Objective: To investigate the prevalence and implication of cytochrome P450, family 2, subfamily C, polypeptide 9 (CYP2C9) variants and vitamin K epoxide reductase complex, subunit 1 (VKORC1)-1639 G > A polymorphisms in Chinese patients receiving warfarin therapy.
Methods: Chinese Han patients requiring oral warfarin therapy were consecutively enrolled. Correlations between CYP2C9*1, *2, *3, *4, *5 variants and VKORC1-1639 G > A polymorphisms, fourth-day international normalized ratios (INRs) and warfarin maintenance dose were investigated.
Results: Out of 101 patients, there were no significant differences in fourth-day INR or warfarin daily maintenance doses between patients with CYP2C9*1*1 and CYP2C9*1*3 genotypes.

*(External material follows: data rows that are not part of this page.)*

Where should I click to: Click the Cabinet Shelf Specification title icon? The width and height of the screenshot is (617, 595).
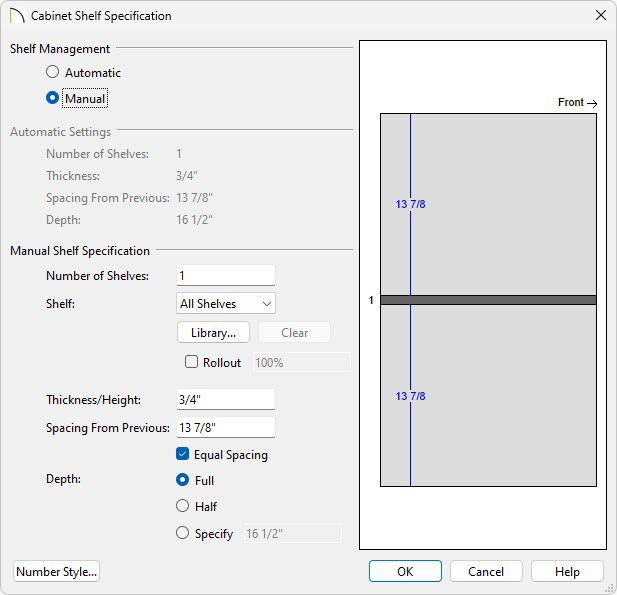17,16
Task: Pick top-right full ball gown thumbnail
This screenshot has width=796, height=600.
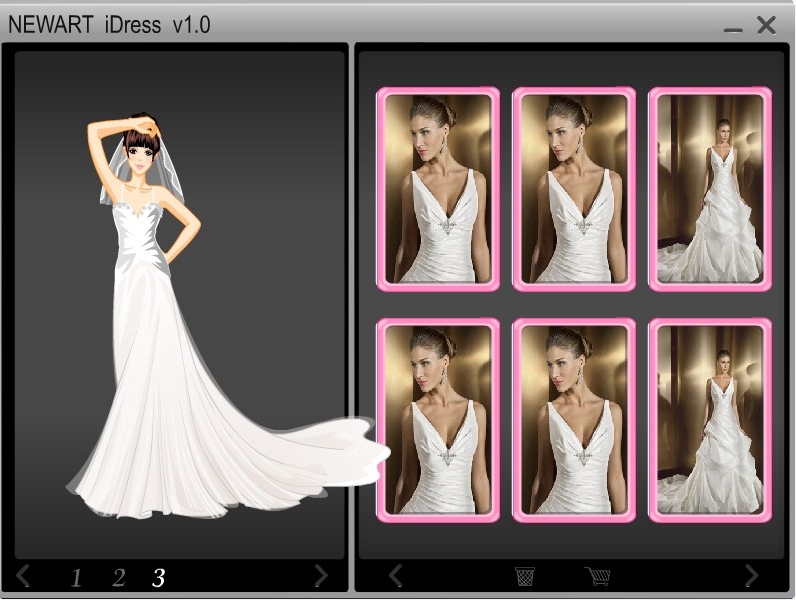Action: click(710, 189)
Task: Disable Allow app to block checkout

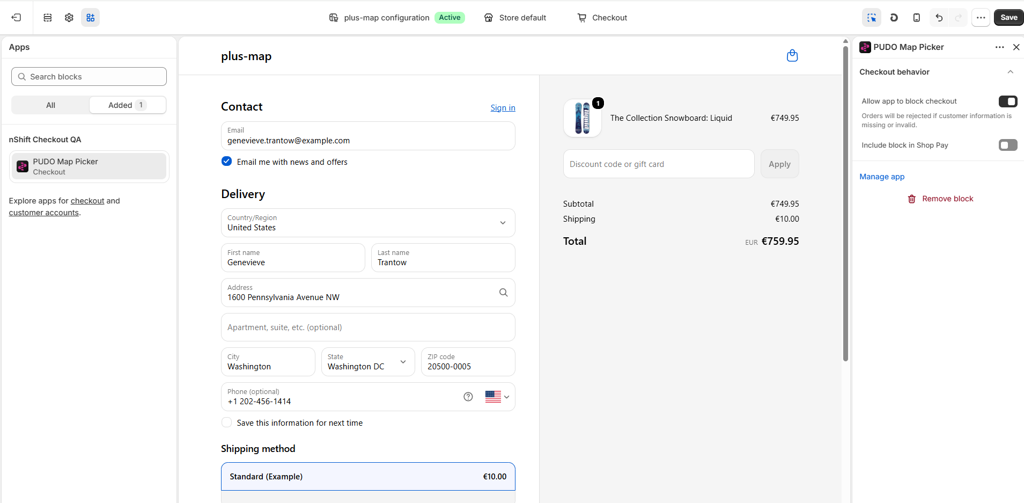Action: (1008, 101)
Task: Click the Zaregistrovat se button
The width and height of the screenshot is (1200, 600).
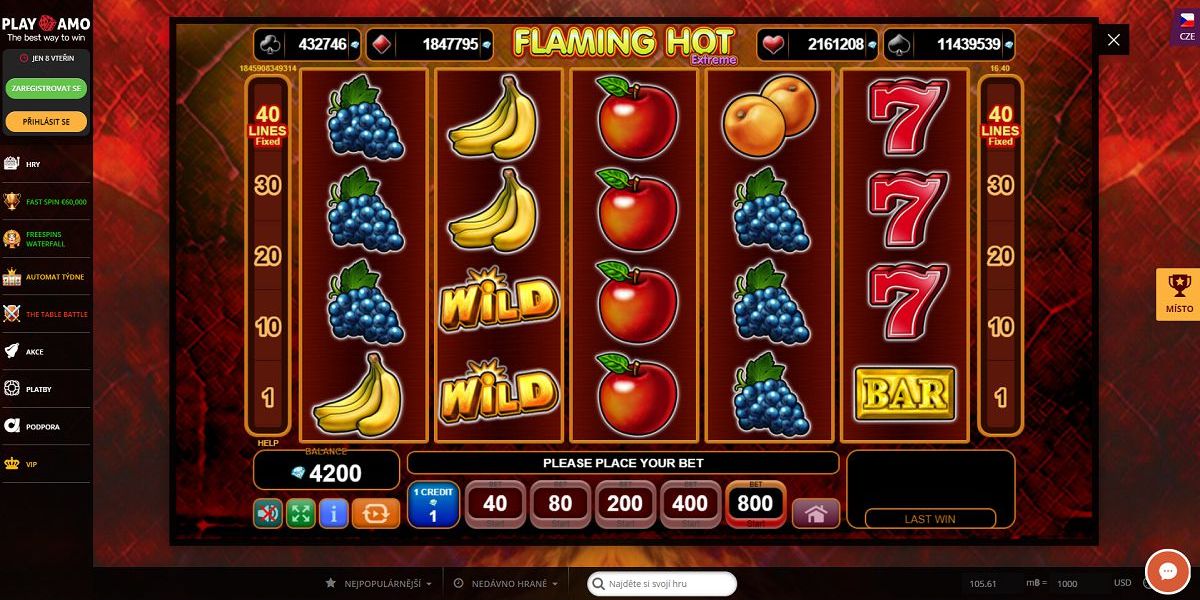Action: (x=46, y=88)
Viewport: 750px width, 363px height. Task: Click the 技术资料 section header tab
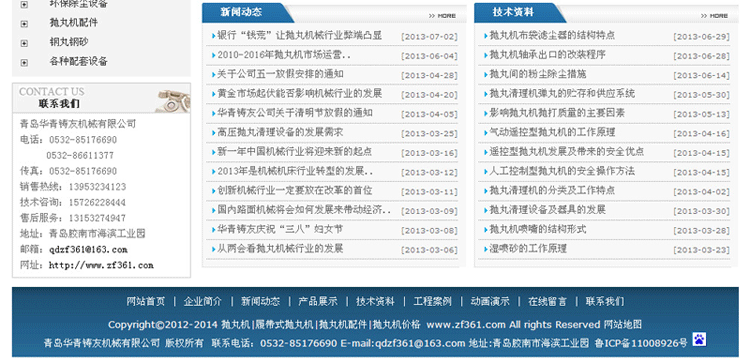click(514, 12)
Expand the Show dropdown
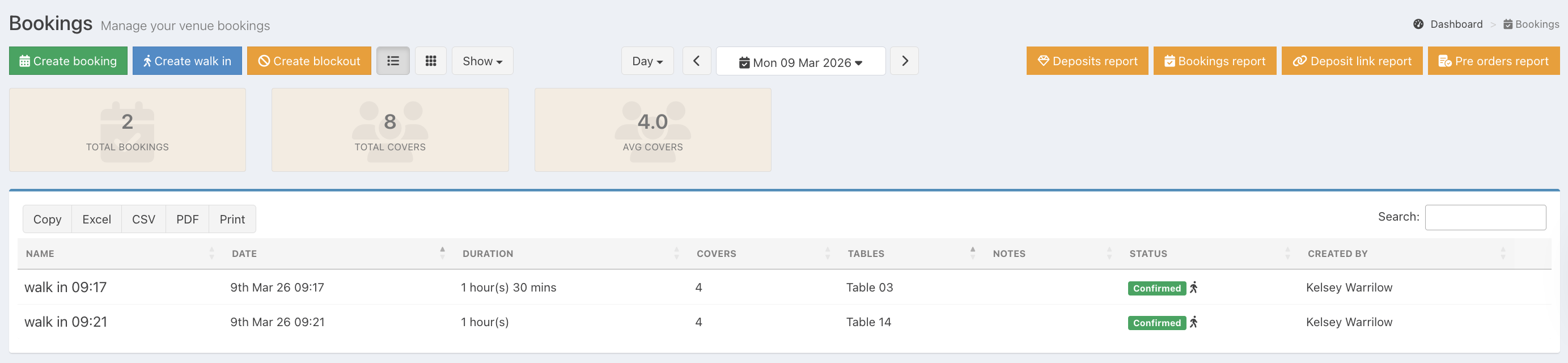 482,61

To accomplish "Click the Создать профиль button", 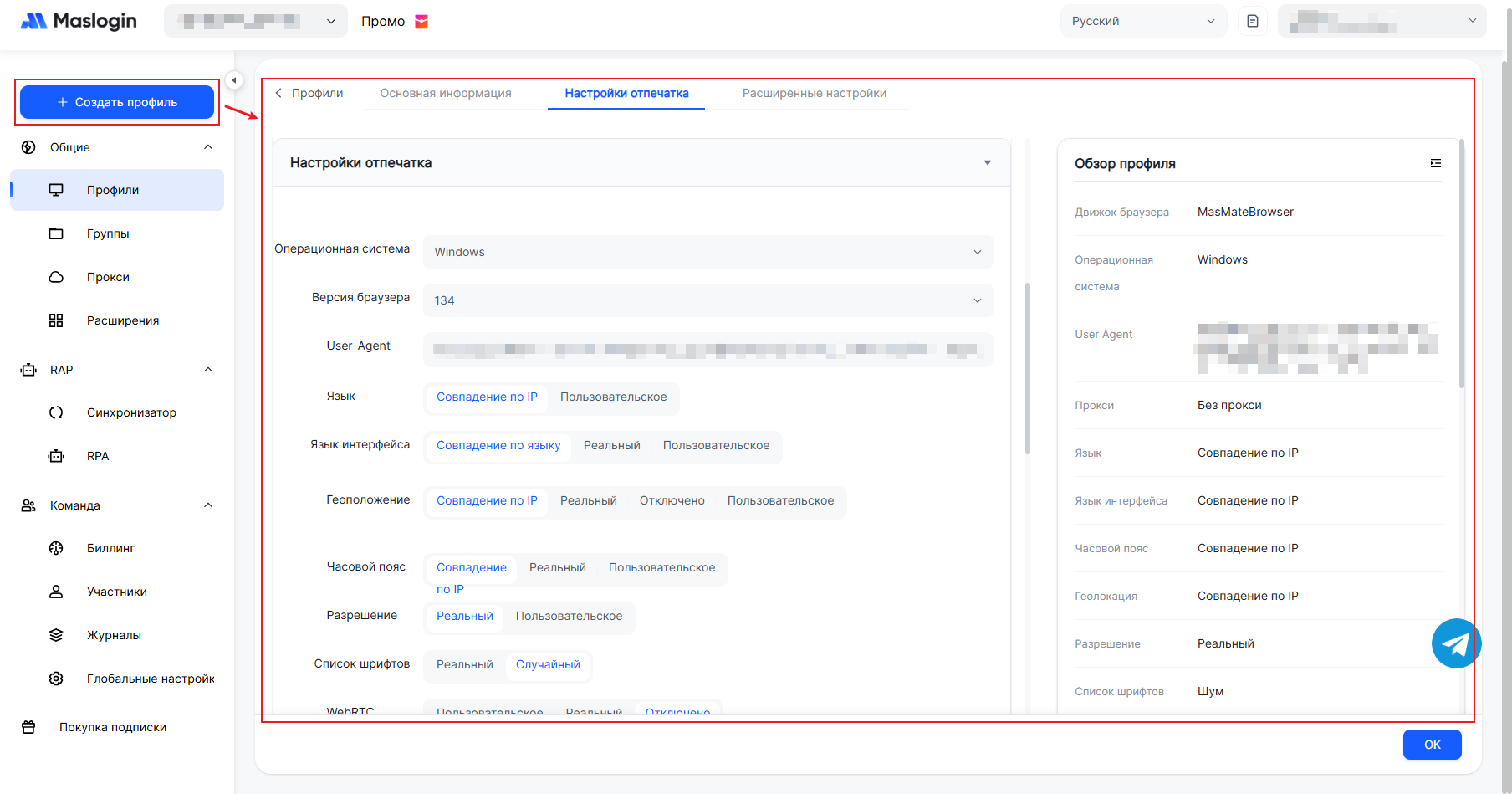I will 117,102.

Patients with the VKORC1-1639 AA genotype had a higher fourth-day INR (1.87 ± 0.14) than those with the VKORC1-1639 AG genotype (1.32 ± 0.15). Warfarin maintenance dose for patients with the VKORC1-1639 AA genotype (2.40 ± 0.70 mg/day) was significantly lower than for patients with the VKORC1-1639 AG genotype (4.83 ± 0.70 mg/day).

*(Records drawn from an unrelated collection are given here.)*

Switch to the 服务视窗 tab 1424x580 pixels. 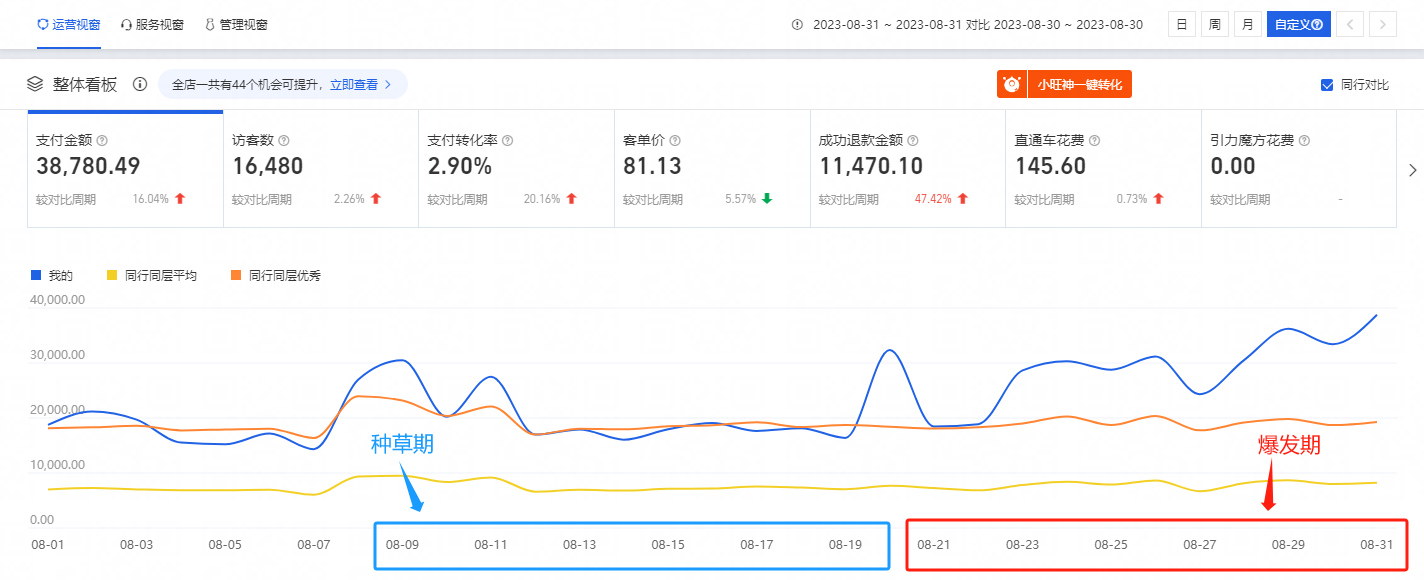click(x=152, y=24)
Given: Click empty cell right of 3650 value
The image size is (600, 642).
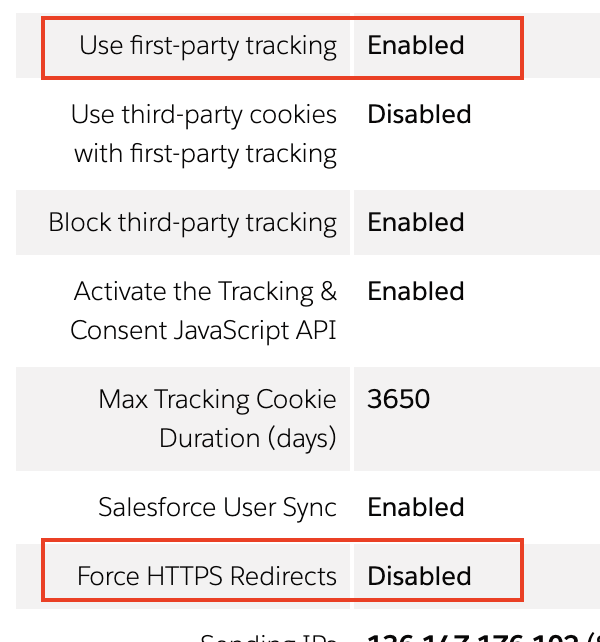Looking at the screenshot, I should [x=515, y=419].
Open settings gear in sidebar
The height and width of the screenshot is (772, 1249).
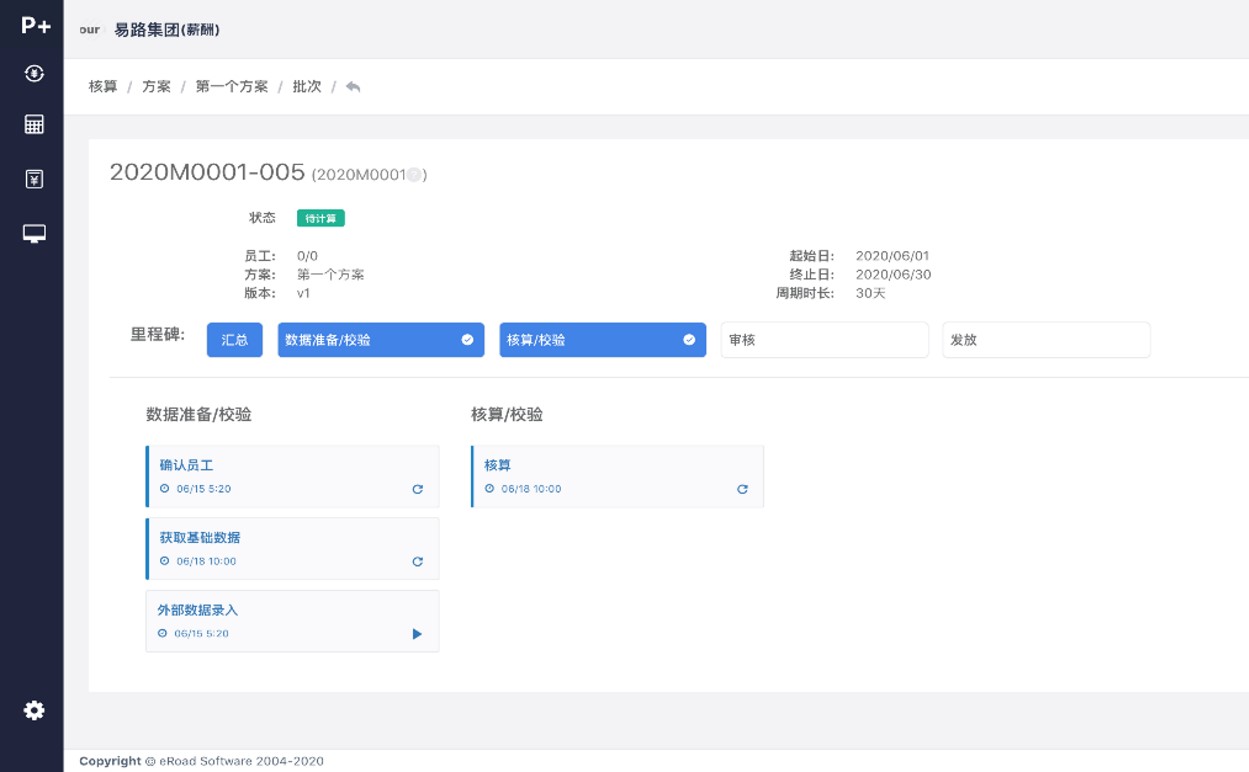[x=34, y=710]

Conclusions: Unlike Caucasian populations, VKORC1-1639 G > A polymorphisms in the Chinese population may be the dominant genetic factors associated with warfarin response variability.
Keywords: Warfarin; cytochrome P450; family 2; international normalized ratio (INR); polypeptide 9 (CYP2C9); single nucleotide polymorphism; subfamily C; subunit 1 (VKORC1); vitamin K epoxide reductase complex.